Attention: These two sources of information must be consistent among them.

Identifying the correct character set encoding

The value for the Content-Type field has two components: the media type format (MIME) and the character set encoding (charset). The charset must be correctly identified to avoid, for instance that non-English characters will be presented incorrectly (e.g. “codificação” instead of “codificação”).

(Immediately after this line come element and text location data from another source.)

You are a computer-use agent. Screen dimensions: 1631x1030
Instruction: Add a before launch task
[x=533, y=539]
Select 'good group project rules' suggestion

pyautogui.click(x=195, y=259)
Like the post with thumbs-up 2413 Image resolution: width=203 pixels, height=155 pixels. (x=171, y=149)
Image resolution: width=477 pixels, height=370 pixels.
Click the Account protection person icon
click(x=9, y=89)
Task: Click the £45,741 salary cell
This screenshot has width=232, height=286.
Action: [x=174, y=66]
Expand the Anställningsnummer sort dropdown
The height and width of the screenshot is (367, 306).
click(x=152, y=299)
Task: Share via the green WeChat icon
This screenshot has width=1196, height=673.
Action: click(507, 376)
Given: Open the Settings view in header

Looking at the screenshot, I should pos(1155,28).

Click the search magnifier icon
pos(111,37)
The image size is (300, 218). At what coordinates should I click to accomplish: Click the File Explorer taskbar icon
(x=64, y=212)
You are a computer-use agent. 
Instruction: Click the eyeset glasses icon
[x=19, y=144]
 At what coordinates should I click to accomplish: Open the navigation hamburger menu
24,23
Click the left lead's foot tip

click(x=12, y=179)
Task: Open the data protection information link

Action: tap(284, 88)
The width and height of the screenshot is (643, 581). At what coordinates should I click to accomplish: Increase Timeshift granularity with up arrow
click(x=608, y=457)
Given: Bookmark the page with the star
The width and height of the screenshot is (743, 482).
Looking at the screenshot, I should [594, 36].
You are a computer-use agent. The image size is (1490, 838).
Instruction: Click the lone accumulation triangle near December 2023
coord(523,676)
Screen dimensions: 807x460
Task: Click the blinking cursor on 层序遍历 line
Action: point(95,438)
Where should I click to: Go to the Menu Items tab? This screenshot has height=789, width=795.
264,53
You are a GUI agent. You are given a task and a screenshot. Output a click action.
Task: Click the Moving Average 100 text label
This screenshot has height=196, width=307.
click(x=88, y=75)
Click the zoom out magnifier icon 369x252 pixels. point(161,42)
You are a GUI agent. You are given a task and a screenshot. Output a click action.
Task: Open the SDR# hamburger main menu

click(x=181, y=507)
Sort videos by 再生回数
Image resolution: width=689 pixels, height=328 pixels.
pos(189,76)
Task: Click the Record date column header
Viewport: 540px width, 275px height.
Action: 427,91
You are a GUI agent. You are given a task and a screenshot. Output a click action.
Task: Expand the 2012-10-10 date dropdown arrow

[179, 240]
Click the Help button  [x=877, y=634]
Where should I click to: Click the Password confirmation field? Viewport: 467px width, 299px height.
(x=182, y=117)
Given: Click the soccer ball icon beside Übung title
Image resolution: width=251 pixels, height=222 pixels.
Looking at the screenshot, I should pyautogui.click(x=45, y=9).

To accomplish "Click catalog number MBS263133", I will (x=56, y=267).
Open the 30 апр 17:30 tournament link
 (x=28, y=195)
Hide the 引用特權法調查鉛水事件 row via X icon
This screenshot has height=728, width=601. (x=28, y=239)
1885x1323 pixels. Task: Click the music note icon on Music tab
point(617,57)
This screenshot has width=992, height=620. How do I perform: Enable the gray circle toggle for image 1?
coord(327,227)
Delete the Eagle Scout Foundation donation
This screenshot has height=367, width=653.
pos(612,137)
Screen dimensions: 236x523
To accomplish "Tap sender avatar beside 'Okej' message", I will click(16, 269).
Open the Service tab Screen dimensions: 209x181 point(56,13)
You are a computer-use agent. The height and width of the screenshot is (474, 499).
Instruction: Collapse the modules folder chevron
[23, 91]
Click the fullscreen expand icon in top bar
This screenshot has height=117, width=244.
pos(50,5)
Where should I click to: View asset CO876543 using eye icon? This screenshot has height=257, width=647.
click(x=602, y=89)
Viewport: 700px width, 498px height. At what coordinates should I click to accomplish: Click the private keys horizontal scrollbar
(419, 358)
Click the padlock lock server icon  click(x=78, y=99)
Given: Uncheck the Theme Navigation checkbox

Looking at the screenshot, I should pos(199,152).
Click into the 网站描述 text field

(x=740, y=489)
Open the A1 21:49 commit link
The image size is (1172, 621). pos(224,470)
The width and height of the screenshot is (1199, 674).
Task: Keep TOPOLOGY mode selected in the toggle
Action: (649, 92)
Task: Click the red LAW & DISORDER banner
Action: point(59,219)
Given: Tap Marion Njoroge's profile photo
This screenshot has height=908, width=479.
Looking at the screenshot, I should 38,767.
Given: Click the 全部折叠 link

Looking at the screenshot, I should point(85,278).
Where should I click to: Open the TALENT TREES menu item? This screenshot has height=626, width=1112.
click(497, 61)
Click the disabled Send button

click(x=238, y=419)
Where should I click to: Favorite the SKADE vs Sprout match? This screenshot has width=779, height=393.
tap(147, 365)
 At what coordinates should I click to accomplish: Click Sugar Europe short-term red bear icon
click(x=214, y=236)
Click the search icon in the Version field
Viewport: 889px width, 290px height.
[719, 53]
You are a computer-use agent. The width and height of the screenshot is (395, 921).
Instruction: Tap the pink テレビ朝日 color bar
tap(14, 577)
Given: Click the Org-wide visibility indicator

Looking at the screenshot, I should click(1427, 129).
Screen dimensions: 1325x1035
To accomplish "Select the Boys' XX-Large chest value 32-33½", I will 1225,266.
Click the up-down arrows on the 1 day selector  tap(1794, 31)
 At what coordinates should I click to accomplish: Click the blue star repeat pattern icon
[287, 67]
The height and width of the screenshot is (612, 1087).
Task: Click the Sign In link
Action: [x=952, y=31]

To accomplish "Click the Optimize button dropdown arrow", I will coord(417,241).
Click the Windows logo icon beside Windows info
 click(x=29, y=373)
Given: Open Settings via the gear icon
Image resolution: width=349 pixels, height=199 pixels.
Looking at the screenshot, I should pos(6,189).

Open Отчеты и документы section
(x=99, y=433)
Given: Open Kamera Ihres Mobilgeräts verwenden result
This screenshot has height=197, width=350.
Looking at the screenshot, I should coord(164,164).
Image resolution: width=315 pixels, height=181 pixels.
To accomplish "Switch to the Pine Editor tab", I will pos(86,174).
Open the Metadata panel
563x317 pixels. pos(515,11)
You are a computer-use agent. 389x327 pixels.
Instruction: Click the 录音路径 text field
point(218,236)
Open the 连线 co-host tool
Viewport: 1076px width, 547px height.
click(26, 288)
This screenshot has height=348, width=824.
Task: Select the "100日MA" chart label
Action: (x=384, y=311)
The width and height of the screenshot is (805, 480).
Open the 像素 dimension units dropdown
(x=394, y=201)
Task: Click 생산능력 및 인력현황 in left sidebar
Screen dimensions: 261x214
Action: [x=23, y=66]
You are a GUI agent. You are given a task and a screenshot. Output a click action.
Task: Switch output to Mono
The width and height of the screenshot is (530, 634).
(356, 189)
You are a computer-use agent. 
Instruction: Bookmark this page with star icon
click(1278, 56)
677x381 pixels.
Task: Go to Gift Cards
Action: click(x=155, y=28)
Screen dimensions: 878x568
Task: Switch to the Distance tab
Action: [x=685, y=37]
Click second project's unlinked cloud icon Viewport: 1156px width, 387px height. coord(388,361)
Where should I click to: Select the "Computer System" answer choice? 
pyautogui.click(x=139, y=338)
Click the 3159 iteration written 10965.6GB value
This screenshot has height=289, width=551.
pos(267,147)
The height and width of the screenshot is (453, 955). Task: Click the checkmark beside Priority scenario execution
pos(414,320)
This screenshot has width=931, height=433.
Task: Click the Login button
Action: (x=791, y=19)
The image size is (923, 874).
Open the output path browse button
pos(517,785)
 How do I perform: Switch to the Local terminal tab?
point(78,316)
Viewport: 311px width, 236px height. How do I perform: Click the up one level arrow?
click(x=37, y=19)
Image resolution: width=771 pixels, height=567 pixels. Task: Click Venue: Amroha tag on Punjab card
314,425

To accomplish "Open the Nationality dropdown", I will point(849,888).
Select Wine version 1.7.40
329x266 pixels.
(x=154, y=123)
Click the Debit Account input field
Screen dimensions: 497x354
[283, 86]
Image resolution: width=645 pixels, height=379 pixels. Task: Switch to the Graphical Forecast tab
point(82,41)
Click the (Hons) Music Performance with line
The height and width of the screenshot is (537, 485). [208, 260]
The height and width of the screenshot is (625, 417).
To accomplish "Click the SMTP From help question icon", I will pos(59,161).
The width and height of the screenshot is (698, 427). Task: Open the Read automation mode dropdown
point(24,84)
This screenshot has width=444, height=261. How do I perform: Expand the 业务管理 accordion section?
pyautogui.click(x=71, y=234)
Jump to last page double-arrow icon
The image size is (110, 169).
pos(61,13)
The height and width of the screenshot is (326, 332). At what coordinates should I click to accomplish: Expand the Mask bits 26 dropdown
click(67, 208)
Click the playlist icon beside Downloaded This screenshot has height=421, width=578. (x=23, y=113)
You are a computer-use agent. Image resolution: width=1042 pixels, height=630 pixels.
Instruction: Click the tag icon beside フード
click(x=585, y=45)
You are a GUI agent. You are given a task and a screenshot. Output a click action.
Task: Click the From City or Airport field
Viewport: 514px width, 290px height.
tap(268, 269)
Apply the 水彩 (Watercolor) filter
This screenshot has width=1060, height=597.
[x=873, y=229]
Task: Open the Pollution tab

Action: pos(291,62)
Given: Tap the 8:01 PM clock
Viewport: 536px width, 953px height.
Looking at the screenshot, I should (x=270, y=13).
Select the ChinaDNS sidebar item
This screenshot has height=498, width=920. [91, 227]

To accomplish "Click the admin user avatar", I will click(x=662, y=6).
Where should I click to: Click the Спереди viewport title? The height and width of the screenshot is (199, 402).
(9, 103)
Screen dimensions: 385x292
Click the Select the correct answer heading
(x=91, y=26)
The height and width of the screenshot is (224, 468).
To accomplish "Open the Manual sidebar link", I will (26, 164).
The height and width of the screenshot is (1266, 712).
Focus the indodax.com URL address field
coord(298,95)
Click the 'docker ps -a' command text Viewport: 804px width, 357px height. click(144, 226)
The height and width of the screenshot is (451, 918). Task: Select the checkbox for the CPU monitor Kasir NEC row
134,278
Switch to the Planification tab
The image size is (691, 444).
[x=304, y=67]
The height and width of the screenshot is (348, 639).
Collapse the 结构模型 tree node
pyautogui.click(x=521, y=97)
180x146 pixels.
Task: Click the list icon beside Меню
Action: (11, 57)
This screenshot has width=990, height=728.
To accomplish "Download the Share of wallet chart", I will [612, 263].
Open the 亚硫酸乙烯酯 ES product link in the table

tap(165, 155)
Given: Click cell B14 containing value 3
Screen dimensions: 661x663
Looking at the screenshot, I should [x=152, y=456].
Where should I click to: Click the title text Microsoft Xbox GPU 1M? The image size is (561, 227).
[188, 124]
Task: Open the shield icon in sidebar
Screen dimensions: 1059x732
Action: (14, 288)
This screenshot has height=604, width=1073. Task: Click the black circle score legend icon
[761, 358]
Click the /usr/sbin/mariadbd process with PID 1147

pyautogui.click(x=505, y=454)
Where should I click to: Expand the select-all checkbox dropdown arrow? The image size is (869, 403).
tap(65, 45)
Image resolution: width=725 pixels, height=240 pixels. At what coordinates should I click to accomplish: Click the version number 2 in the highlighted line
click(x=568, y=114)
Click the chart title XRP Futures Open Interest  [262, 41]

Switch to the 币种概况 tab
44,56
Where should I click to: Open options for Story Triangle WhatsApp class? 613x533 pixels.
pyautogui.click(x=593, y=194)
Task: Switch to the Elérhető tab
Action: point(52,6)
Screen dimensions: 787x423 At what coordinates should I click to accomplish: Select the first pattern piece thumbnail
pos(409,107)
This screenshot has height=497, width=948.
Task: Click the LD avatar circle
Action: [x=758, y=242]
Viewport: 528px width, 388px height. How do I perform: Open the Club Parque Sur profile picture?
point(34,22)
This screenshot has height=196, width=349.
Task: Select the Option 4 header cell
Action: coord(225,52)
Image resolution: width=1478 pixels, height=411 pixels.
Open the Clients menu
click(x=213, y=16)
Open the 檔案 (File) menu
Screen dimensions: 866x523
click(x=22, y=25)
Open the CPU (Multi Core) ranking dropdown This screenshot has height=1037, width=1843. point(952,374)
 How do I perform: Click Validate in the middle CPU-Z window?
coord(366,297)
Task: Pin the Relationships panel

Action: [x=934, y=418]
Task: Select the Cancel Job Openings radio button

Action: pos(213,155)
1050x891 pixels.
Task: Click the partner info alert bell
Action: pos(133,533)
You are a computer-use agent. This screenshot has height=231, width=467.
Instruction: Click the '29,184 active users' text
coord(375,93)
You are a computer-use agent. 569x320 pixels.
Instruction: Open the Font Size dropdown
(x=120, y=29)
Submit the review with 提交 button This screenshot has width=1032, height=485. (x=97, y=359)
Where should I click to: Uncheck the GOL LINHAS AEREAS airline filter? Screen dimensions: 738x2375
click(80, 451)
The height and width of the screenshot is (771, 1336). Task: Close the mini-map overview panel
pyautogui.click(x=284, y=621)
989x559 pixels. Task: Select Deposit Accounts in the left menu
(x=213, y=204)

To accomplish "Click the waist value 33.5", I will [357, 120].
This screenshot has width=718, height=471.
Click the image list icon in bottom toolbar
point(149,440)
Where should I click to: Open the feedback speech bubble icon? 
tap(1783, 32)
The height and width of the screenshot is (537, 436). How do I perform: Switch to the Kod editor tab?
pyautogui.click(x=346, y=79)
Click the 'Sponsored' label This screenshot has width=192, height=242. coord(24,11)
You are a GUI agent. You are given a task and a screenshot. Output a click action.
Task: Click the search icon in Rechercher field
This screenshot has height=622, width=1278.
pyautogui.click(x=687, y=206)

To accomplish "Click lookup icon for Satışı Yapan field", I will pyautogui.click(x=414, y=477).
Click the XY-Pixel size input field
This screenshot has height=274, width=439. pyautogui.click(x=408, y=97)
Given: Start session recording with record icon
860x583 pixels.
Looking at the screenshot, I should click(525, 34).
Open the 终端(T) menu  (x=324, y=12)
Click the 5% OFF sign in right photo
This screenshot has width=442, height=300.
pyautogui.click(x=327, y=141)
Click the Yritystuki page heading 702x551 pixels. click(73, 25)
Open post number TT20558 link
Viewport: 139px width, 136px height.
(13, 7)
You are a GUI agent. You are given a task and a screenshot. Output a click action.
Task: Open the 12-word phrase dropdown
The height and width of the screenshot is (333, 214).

Problems due to the inaccurate definition of charset are hard to identify because different browsers react to them differently. When a page presents broken characters, it is most likely that the charset provided by the Content-Type field is wrong. The following simple procedure can help identifying which one of the values for the Content-Type is correct, HTTP header or meta-tag:

  1. Access the HTTP header (field Content-Type) of the page address that is going to be validated and identify the defined charset. There are tools online that enable the access to the HTTP header of any page on the Web, such as the Rex Swain’s HTTP Viewer or Web-sniffer. For instance, if the field Content-Type presented the value “text/html; charset=utf-8”, this means that the character set encoding used to write the page was UTF-8. According to the HTTP protocol, if a value is not resented for the charset, it should be assumed that the ISO-8859-1 encoding was used;
  2. Open the page using the Firefox browser, right-click, choose View Page Source and look for the meta tag Content-Type. Verify if the charset value supplied in the meta-tag is the same as the one supplied in the HTTP header. If it is not, one of them is wrong;
  3. In Firefox, choose View -> Character Encoding according to the values previously obtained, inspect the text carefully to identify if there are errors on the text. Pay special attention to non-English characters or accented characters, such as ç, ã or á;
  4. The page presents errors with both characters. Well, probably you will have no option but to guess which charset was used to write the page. Try several Character Encodings in Firefox and choose the one that provided better results. Anyway, you should inform the author of the page to fix it.